The four largest iBuyers at least as of a few weeks ago, Zillow Offers, Opendoor, Redfin (RDFN -5.72%) Now, Offerpad (OPAD 3.29%). I'm sure everyone watching today has heard at least two of those companies. In the second quarter, we don't have Q3 data yet, we will probably have it later this week. But in the second quarter alone, iBuying accounted for 15,000 home sales across the country. Now, that seems like a big number, but that's actually only 1% of all US home purchases totaling about $5 billion.
That does however break the record by quite a margin that was set back in the third quarter 2019 of 10,400 homes. Of course, that was pre-COVID. iBuying was really taking off at that point, it slowed down in 2020, it's certainly bouncing back here in 2021. I thought this was interesting — 84% of homes sold to the largest iBuyers in Q2 were off-market. In other words, these were homes that the seller was able to interact with the iBuyer — whether that's Zillow or Opendoor, arrange a transaction without actually directly listing the property on MLS or in the market.

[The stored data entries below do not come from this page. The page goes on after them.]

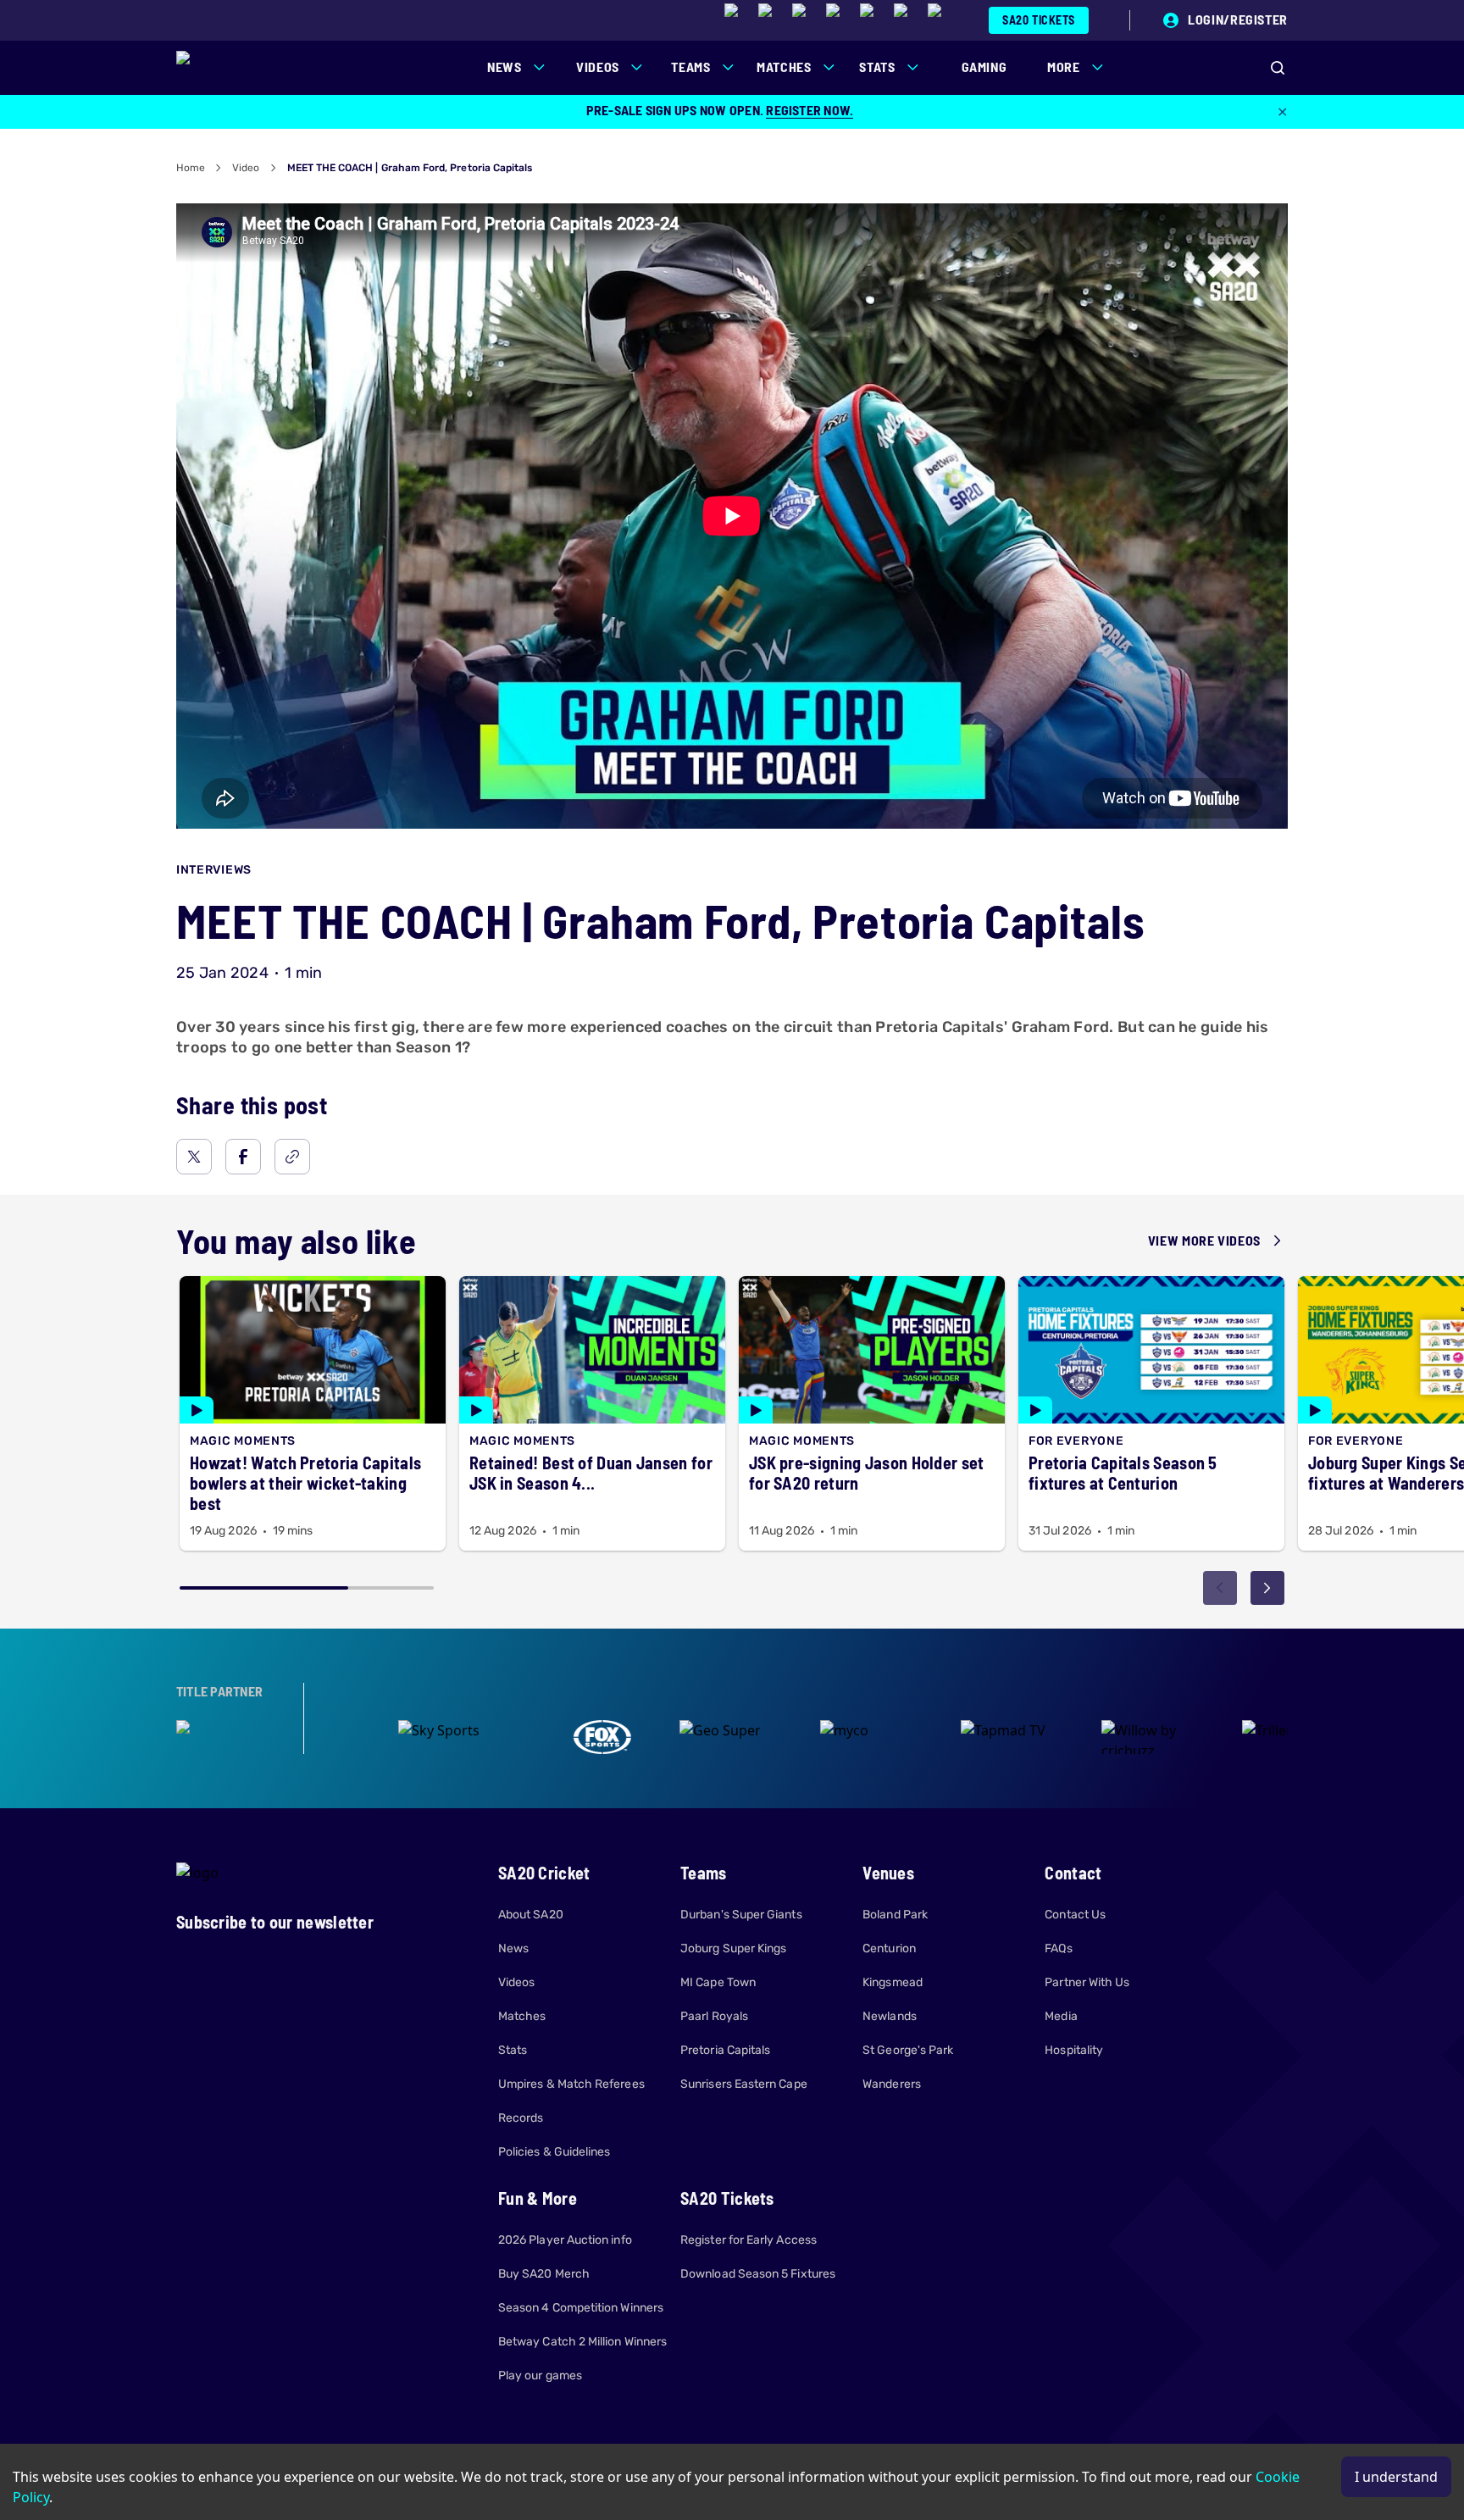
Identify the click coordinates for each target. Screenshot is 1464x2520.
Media (1061, 2016)
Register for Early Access (748, 2240)
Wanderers (891, 2084)
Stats (512, 2050)
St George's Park (907, 2050)
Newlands (889, 2016)
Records (521, 2118)
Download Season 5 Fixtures (757, 2274)
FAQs (1058, 1948)
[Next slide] (1267, 1588)
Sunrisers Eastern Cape (743, 2084)
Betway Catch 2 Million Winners (582, 2341)
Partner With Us (1087, 1982)
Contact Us (1075, 1914)
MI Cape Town (718, 1982)
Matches (522, 2016)
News (513, 1948)
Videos (516, 1982)
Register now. (809, 110)
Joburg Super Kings (733, 1948)
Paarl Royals (714, 2016)
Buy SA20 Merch (544, 2274)
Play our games (540, 2375)
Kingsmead (892, 1982)
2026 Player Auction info (565, 2240)
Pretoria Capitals (725, 2050)
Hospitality (1074, 2050)
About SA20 (530, 1914)
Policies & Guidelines (554, 2152)
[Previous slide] (1220, 1588)
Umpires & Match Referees (571, 2084)
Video (245, 168)
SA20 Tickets (1038, 20)
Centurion (889, 1948)
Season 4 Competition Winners (580, 2308)
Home (190, 168)
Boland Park (895, 1914)
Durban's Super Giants (740, 1914)
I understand (1396, 2476)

That's pretty fast, and the way you could look at that and say, well, the number of homes that enter to the market might not have been as big we're not for iBuying. They increased the pie of the overall home market. Then looking at the biggest markets for iBuying, by the way, this data is ironically all coming from Zillow about a month ago. Anyway, the biggest markets for iBuying, you've got Atlanta, Phoenix, Dallas, Charlotte.
What I think is interesting about those markets is that, you guys know this, they tend to be pretty homogeneous markets. You got a lot of homes that are built around the same time, big subdivisions. It's easier away for iBuyers to go and transact homes in that market versus some of your older markets in the Northeast or even in the Midwest where homes were built at different times, algorithms are harder to deploy effectively, etc. Mentioned two months earlier, but 64 day average hold period for iBuyers. That's pretty quick if you think about selling your home, you sell it quickly, and then iBuyers take only 64 days to actually hold the property, do whatever repairs they think are necessary, and resell it.
Really quick turnaround for them and it's been good for them lately with the rising home prices. iBuyer homes sold in second quarter went for almost 10% more than their purchase price. That's good. That helps the margins obviously in this, of course, it does come during a period with rapidly rising home prices in most markets across the country.